After some verification,

we conclude that $y=9$ is the solution in this case.

When $y=9$ , $2y+1+p=2(9)+1+81=100\geq100$

$\textbf{Case2:}$ If $11\leq y\leq20$ ,

After some verification,

we conclude that $y=14,17,19$ are the solutions in this case.

When $y=14$ , $2y+1+p=2(14)+1+96\geq100$

When $y=17$ , $2y+1+p=2(17)+1+89\geq100$

When $y=19$ , $2y+1+p=2(19)+1+61\geq100$

$\textbf{Case3:}$ If $21\leq y\leq30$ ,

After some verification,

we conclude that $y=22,24,26,28,29$ are the solutions in this case.

When $y=22$ , $2y+1+p=2(22)+1+84\geq100$

When $y=24$ , $2y+1+p=2(24)+1+76\geq100$

When $y=26$ , $2y+1+p=2(26)+1+76\geq100$

When $y=28$ , $2y+1+p=2(28)+1+84\geq100$

When $y=29$ , $2y+1+p=2(29)+1+41\geq100$

$\textbf{Case3:}$ If $31\leq y\leq40$ ,

Here, we can utilize $\textbf{Statement 2}$ to further simplify our computations.

For example, when $y=34, y^2=34^2$ . $16^2\equiv56(mod100)$ . $\textbf{Statement 2}$ tells us that $34^2=(50-16)^2\equiv56(mod100)$

After some verification,

we conclude that $y=31,32,34,36,37,38,39$ are the solutions in this case.

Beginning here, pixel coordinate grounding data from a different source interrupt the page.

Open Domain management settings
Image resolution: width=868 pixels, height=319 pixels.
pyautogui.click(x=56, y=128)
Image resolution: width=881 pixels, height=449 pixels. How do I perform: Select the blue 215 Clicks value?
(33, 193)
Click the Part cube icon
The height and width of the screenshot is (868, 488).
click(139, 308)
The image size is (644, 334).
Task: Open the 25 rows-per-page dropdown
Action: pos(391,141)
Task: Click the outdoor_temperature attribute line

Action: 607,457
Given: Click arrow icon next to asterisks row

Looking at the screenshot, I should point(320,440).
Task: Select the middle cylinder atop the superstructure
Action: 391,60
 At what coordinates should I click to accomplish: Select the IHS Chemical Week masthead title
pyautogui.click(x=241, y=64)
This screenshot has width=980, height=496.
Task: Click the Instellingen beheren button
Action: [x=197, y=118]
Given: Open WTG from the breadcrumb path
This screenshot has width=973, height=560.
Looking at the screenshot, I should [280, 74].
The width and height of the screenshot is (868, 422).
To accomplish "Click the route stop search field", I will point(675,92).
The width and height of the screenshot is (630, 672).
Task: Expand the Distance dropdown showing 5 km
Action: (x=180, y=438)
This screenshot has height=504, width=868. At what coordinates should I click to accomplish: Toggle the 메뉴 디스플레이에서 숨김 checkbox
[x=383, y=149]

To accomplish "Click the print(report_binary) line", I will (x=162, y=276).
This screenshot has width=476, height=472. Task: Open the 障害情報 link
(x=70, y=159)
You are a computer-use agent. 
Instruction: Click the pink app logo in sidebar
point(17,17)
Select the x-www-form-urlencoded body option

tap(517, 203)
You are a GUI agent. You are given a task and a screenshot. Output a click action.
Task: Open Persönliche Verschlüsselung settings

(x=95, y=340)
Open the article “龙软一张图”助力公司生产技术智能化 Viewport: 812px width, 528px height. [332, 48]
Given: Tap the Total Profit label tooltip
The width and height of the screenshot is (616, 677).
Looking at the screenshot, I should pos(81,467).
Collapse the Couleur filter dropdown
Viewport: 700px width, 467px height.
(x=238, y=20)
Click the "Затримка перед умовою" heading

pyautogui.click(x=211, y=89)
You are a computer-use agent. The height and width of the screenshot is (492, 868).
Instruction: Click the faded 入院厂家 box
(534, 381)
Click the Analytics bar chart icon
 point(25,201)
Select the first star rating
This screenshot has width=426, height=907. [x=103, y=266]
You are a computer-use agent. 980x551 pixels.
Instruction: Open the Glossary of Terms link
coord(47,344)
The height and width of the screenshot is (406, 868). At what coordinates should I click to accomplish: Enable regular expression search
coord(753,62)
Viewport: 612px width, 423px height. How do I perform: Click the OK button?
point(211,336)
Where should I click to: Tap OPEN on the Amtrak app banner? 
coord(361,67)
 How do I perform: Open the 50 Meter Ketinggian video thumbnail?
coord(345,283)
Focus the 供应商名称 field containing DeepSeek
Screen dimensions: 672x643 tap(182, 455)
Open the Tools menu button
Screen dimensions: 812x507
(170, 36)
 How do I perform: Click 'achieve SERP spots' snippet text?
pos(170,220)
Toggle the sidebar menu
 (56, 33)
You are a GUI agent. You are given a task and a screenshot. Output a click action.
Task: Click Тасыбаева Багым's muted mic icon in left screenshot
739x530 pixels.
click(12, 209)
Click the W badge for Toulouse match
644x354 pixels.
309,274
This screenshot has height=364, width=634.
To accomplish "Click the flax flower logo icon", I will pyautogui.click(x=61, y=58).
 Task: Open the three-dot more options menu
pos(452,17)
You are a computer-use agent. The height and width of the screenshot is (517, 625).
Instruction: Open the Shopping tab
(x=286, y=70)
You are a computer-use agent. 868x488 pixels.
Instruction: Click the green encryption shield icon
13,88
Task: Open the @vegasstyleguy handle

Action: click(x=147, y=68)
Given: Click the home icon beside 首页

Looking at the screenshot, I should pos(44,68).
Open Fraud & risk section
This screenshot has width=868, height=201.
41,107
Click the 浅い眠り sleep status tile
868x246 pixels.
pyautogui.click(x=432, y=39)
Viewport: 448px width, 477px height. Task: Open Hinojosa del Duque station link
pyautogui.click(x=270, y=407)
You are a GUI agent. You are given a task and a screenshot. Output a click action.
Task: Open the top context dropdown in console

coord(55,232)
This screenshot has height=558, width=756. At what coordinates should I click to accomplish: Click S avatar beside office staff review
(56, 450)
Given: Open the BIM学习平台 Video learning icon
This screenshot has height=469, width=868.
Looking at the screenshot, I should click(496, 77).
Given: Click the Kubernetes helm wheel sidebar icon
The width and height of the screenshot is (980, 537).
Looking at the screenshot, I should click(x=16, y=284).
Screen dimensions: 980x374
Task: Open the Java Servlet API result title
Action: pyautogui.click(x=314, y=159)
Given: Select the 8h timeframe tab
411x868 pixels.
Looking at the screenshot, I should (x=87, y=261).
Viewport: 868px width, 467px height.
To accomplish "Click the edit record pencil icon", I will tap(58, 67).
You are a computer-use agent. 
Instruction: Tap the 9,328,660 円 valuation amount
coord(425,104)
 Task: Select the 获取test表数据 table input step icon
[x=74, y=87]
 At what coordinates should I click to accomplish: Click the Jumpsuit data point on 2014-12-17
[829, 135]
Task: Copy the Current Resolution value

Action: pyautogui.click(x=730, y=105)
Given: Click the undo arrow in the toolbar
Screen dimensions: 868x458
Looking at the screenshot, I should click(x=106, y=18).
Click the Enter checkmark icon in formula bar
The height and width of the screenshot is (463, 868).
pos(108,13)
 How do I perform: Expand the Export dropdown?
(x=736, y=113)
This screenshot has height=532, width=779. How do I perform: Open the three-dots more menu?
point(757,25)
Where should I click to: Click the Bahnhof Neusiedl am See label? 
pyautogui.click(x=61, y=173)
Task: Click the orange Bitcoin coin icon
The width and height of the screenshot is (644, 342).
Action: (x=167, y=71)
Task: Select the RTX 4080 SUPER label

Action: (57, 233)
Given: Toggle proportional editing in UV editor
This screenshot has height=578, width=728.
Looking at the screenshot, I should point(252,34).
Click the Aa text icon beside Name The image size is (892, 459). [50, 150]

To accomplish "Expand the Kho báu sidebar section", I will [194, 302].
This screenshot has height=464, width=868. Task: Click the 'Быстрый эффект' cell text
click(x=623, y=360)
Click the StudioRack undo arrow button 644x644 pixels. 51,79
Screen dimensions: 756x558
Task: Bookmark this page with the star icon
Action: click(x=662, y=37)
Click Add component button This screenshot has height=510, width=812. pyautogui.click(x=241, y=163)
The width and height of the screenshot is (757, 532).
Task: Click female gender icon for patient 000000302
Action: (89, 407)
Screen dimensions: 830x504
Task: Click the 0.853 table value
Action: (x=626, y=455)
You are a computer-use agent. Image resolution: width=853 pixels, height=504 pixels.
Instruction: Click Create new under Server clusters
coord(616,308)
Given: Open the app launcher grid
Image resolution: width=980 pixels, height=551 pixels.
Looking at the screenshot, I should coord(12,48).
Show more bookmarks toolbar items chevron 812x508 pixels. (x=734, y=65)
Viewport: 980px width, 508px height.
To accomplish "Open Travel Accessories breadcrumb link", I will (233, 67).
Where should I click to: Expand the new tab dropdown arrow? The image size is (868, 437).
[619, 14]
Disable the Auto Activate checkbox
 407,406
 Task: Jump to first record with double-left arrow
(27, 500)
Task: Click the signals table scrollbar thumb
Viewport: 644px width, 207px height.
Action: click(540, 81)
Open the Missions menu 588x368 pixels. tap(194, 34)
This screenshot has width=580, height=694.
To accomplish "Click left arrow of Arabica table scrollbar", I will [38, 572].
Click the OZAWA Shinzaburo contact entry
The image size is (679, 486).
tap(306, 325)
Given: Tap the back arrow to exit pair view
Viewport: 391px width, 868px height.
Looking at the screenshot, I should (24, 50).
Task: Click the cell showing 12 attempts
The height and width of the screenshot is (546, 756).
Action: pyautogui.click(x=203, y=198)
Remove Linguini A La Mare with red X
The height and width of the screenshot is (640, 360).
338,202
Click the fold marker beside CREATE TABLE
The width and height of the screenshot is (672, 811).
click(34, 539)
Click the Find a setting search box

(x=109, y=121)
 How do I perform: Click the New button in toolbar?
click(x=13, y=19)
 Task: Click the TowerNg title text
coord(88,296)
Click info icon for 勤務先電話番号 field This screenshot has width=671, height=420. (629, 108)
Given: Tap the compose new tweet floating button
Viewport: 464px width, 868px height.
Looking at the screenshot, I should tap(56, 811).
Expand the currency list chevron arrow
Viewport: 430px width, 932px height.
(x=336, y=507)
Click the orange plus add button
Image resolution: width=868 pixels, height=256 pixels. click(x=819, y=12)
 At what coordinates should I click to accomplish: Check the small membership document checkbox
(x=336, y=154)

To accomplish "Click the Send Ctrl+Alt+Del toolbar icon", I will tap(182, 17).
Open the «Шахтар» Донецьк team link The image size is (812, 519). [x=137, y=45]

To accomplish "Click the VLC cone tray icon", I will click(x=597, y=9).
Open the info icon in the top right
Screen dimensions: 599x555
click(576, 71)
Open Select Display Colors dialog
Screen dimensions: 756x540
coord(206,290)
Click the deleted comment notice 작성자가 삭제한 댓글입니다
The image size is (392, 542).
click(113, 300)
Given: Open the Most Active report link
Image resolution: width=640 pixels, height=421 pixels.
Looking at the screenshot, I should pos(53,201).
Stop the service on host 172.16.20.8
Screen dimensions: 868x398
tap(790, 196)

When $y=31$ , $2y+1+p=2(31)+1+61\geq100$

When $y=33$ , $2y+1+p=2(33)+1+89\geq100$

When $y=34$ , $2y+1+p=2(34)+1+56\geq100$

When $y=36$ , $2y+1+p=2(36)+1+96\geq100$

When $y=37$ , $2y+1+p=2(37)+1+69\geq100$

When $y=38$ , $2y+1+p=2(38)+1+44\geq100$

When $y=39$ , $2y+1+p=2(39)+1+21\geq100$

$\textbf{Case3:}$ If $31\leq y\leq40$ ,

Similarly, here, we can utilize $\textbf{Statement 2}$ to further simplify our computations.

After some verification,

we conclude that $y=41,42,43,44,45,46,47,48,49$ are the solutions in this case.

When $y=41$ , $2y+1+p=2(41)+1+81\geq100$

When $y=42$ , $2y+1+p=2(42)+1+64\geq100$

When $y=43$ , $2y+1+p=2(43)+1+49\geq100$

When $y=44$ , $2y+1+p=2(44)+1+36\geq100$

When $y=45$ , $2y+1+p=2(45)+1+25\geq100$

When $y=46$ , $2y+1+p=2(46)+1+16\geq100$

When $y=47$ , $2y+1+p=2(47)+1+9\geq100$

When $y=48$ , $2y+1+p=2(48)+1+4\geq100$

When $y=49$ , $2y+1+p=2(49)+1+1\geq100$

So, the number of possible solutions $=1+3+5+7+9=\boxed{25}$

Whew! That was a pretty long solution.